The Child Labour (Prohibition And Regulation) Act, 1986 and Rules

THE CHILD LABOUR (PROHIBITION AND REGULATION) ACT, 1986

Objective:The Act aims to prohibit the engagement of children in certain employments and to regulate the conditions of work of children in certain other employments.

Important definitions:

Child: means a person who has not completed his fourteenth year of age.

Establishment: includes a shop, commercial establishment, workshop, farm, residential hotel, restaurant, eating house, theatre or other place of public amusement or entertainment.

Workshop: Any premises, wherein any industrial process is carried on.

Prohibition of child employment:No child shall be employed or permitted to work in any of the occupations mentioned  in Part A of the Schedule attached to the Act or in any workshop wherein any of the processes mentioned  in Part B of the Schedule is carried on.

Authorities:

1. Child Labour Technical Advisory CommitteeThe Central Government may,  constitute an advisory committee to be called the Child Labour Technical Advisory Committee to advise the Central Government for the purpose of addition of occupation and processes to the Schedule.

2. Inspectors: For the purposes of securing compliance with the provisions of this Act.

The following are the provisions that govern the conditions of the work of children in occupations or processes other than those mentioned in Part A and B of the schedule (where children are permitted to work):

a. No work period of a child shall exceed three hours and no child shall work for more than three hours before he has had an interval for rest for at least one hour.

b. The period of work of a child shall be so arranged that inclusive of his interval for rest, it shall not be spread over more than six hours.

c. No child shall be permitted or required to work between 7 p.m. and 8 a.m.

d. No child shall be required or permitted to work overtime.

e. Every child employed in an establishment shall be allowed in each week, a holiday of one whole day, which day shall be specified by the occupier in a notice permanently exhibited in a conspicuous place in the establishment.

Duties of employers/occupiers:

1. Every occupier in relation to an establishment who employs, or permits to work, any child,  in relation to such establishment shall, within a period of thirty days from the date of such employment, send to the Inspector within whose local limits the establishment is situated, a written notice containing the following particulars, namely:-

(a)   The name and situation of the establishment.(b)  The name of the person in actual management of the establishment.(c)  The address to which communications relating to the establishment should be sent; and(d)  The nature of the occupation or process carried on in the establishment.

2. There shall be maintained by every occupier in respect of children employed or permitted to work in any establishment, a register to be available for inspection by an Inspector at all times, showing:

(a)  the name and date of birth of every child so employed or permitted to work;(b) Hours and periods of work of any such child and the intervals of rest to which he is entitled.(c)  The nature of work of any such child; and (d)      Such other particulars as may be prescribed.

3. Every railway administration, every port authority and every occupier shall cause to be displayed in a conspicuous and accessible place at every station on its railway or within the limits of a port or at the place of work, as the case may be, a notice in the local language and in the English language containing an abstract of sections 3 and 14 of the act.

Penalties:

a.
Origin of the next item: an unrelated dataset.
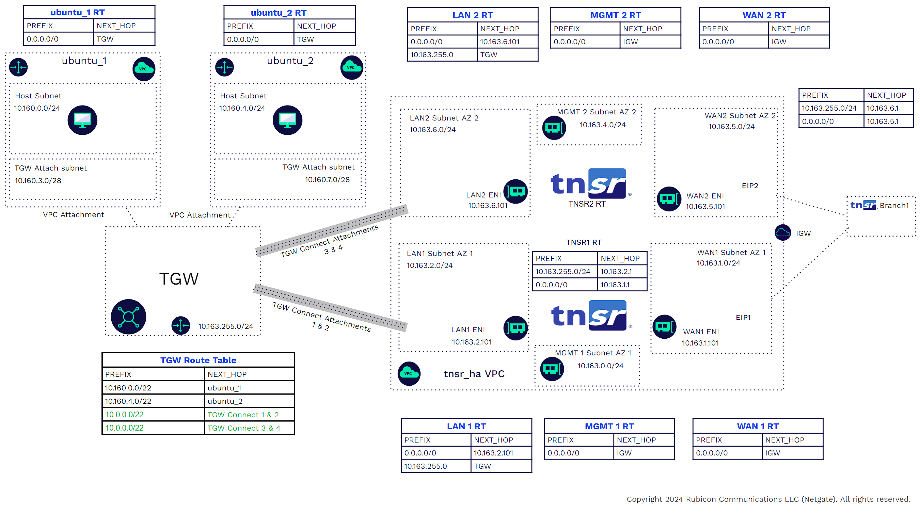This screenshot has width=920, height=514.
Task: Click the LAN1 ENI network card icon
Action: [516, 328]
Whoever employs any child or permits any child to work in prohibited occupations or processes shall be punishable with imprisonment for a term which shall not be less than three months but which may extend to one year or with fine which shall not be less than ten thousand rupees but which may extend to twenty thousand rupees or with both.

b. Whoever, having been convicted of an offence as above, commits a like offence afterwards, he shall be punishable with imprisonment for a term which shall not be less than six months but which may extend to two years.

c. Whoever:

(a)   fails to give notice as required by section 9; or

(b)  fails to maintain a register as required by section 11 or makes any false entry in any such register; or

(c)  fails to display a notice containing an abstract of section 3 and 14; or

(d)  fails to comply with or contravenes any other provisions of this Act or the rules made there under, shall be punishable with simple imprisonment which may extend to one month or with fine which may extend to ten thousand rupees or with both.

The provisions of this Act and the rules made there under shall be in addition to, and not in derogation of, the provisions of the Factories Act, 1948, the Plantations Labour Act, 1951 and the Mines Act, 1952.

THE CHILD LABOUR (PROHIBITION AND REGULATION) RULES, 1988

Every occupier of an establishment, where children are legally permitted to work, shall maintain a register in respect of children employed or permitted to work, in Form A. The register shall be maintained on a yearly basis but shall be retained by the employer for a period of three years after the date of the last entry made therein.rupees.